Sugerencia, petición o trampa saducea vía Facebook, Twitter y hasta por correo electrónico: “¿No vas a escribir nada sobre el asesino de Oslo?” En primera instancia, el ego del columnista se siente confortado. Cree ver reconocida esa soledad del teclado, tan jodida ella, que te hace dudar de cada línea escrita. A fin de cuentas, debe de ser verdad que hay alguien al otro lado. Aunque uno se haya vasectomizado los tímpanos para que todo elogio que caiga en ellos no procree un enorme narciso, siempre quedan cuatro gotitas de vanidad irredentas. Y, venga, va, todo sea por tu público. Te pones a tratar de cumplir el mandado… hasta que descubres con horror que no estás a la altura de tal tarea.

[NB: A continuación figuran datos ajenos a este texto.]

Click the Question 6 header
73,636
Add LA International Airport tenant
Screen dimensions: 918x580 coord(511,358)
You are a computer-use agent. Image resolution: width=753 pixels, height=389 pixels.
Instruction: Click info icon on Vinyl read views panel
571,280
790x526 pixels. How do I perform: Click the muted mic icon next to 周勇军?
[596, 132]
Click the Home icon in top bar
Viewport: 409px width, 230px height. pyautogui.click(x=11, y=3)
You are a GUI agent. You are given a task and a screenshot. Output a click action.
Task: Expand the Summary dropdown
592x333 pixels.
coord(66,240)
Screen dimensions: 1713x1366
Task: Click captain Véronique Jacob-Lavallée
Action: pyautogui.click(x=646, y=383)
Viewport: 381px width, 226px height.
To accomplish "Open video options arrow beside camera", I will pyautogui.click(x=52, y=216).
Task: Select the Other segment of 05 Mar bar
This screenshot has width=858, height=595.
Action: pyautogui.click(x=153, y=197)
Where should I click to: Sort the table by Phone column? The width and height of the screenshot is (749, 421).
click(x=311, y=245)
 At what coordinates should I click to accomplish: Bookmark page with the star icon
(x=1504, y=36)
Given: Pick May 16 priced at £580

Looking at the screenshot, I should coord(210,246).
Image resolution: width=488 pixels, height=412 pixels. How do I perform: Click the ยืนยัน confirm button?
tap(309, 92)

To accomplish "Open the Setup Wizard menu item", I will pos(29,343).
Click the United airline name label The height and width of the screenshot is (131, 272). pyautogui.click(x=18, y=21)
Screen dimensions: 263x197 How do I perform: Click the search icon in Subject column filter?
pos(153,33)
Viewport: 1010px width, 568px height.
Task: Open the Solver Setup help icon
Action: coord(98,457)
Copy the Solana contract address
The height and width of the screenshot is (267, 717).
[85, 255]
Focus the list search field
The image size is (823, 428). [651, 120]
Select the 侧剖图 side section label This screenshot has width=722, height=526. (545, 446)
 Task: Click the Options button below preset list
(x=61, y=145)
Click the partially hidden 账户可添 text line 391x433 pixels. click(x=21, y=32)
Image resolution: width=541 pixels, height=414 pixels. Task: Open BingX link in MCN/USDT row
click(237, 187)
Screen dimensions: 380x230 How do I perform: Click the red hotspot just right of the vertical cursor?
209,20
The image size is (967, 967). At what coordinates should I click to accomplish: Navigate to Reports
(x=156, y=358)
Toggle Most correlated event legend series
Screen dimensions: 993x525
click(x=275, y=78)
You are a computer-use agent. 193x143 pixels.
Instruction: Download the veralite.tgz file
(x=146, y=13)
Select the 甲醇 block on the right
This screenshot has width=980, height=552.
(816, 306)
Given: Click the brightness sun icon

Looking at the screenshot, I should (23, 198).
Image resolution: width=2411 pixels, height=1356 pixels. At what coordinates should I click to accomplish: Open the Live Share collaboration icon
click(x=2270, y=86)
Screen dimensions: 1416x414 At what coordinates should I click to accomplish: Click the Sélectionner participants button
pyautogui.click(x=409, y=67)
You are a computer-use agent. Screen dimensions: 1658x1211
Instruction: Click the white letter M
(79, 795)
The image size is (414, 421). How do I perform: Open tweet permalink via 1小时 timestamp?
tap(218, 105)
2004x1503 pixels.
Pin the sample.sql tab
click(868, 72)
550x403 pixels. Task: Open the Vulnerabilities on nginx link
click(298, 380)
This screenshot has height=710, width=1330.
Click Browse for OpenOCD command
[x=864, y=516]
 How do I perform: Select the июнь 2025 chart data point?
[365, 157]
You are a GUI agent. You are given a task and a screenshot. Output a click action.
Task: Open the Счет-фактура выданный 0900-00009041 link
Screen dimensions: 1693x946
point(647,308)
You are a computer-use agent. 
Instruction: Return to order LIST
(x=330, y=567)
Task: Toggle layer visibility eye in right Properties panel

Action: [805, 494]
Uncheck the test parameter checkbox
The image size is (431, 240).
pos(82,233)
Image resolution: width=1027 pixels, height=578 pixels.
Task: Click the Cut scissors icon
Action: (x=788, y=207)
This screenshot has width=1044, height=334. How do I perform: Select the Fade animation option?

Tan crudo como lo confieso. Nada de lo que se me pueda ocurrir sobre el tal Anders Behring Breivik vale más que cualquier gañanada que se haya soltado estos días con el codo apoyado en la barra de un tasco. O, si es el caso, que las pontificaciones que hayan dejado en el éter, en internet o en los periódicos de papel cualquiera de mis cofrades del juicio a toda costa y sobre lo que sea. Qué envidia, no tener las cosas tan claras.
Decía el filósofo Mel Gibson en ese clásico de arte y ensayo titulado Arma Letal que las opiniones son como los culos; todo el mundo tiene una. Pues servidor, por lo menos en este asunto, debe de ser la excepción. Palabra que con este tipo a lo más que llego es al enunciado de la evidencia: es un asesino múltiple. A partir de ahí, me pierdo en el clásico del huevo y la gallina. ¿Nació con el instinto criminal bajo el brazo y encontró la forma de darle gusto en un ideario pseudopolítico? ¿Fueron esas lecturas las que envenenaron al hombre bueno por naturaleza que, según Rosseau, todos traemos de fábrica? A lo peor, simplemente, se juntaron el hambre y las ganas de comer. Me consta, eso sí puedo sostenerlo con cierta convicción, que ocurre con demasiada frecuencia.